[Task input]

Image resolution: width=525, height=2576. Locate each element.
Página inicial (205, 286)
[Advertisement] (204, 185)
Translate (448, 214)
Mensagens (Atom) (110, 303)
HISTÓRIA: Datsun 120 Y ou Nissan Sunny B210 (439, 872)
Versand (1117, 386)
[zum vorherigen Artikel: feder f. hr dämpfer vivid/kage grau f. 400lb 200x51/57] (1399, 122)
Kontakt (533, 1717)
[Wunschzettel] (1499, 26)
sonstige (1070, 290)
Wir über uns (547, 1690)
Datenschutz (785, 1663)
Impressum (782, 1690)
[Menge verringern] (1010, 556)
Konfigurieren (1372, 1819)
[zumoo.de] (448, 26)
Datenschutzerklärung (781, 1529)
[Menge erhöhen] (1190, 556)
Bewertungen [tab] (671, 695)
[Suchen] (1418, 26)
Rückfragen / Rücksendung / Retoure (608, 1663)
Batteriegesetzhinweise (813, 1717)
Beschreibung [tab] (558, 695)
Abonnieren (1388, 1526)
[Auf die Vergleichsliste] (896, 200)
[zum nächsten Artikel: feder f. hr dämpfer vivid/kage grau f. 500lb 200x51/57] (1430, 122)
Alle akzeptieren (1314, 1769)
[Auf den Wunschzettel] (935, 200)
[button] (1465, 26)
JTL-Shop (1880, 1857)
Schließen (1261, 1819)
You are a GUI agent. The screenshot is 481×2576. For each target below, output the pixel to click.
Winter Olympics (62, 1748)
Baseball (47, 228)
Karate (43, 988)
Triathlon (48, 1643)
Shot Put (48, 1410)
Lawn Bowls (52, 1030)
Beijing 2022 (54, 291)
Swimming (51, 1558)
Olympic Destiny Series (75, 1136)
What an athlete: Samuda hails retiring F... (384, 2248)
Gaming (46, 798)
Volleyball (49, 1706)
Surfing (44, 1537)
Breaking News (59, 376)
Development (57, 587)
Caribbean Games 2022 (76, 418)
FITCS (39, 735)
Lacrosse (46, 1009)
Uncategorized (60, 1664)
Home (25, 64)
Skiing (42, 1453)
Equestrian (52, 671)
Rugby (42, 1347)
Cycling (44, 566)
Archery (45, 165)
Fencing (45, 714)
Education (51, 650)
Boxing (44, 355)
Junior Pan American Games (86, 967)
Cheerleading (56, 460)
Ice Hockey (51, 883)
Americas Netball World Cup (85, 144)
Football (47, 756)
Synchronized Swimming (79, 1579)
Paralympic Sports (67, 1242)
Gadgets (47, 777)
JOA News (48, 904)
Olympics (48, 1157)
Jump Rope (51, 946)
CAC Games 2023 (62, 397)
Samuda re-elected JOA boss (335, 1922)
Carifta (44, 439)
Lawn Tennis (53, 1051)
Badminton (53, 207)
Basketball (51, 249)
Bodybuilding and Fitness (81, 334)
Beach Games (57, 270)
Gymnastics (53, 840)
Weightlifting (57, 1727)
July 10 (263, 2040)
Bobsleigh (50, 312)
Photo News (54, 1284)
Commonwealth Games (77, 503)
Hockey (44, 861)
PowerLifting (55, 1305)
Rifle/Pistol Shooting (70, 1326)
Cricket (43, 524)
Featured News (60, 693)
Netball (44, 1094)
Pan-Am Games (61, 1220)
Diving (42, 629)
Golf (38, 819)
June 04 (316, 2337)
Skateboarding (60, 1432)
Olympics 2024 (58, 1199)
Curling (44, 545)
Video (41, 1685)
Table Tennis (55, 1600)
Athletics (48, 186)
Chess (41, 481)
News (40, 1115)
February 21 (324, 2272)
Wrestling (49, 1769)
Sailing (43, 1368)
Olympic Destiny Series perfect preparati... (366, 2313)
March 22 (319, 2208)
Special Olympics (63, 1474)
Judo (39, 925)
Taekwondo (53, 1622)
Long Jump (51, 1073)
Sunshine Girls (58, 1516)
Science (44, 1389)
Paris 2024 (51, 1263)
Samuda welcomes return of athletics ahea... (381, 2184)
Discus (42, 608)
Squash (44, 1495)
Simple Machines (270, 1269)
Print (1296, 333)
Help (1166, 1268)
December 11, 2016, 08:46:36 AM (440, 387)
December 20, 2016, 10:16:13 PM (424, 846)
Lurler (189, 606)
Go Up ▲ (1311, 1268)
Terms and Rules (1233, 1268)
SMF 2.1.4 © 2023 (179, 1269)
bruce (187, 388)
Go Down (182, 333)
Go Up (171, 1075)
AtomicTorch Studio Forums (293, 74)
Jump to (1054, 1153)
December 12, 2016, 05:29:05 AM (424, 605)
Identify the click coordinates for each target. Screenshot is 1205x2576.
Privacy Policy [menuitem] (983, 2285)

[Exercise description] Please reproduce, exactly as they appear above, the lines from the line containing "[Auf den Wunschzettel] (935, 200)" up to and including the line containing "FITCS (39, 735)".

[Output of the task]
[Auf den Wunschzettel] (935, 200)
[button] (1465, 26)
JTL-Shop (1880, 1857)
Schließen (1261, 1819)
You are a GUI agent. The screenshot is 481×2576. For each target below, output the pixel to click.
Winter Olympics (62, 1748)
Baseball (47, 228)
Karate (43, 988)
Triathlon (48, 1643)
Shot Put (48, 1410)
Lawn Bowls (52, 1030)
Beijing 2022 (54, 291)
Swimming (51, 1558)
Olympic Destiny Series (75, 1136)
What an athlete: Samuda hails retiring F... (384, 2248)
Gaming (46, 798)
Volleyball (49, 1706)
Surfing (44, 1537)
Breaking News (59, 376)
Development (57, 587)
Caribbean Games 2022 (76, 418)
FITCS (39, 735)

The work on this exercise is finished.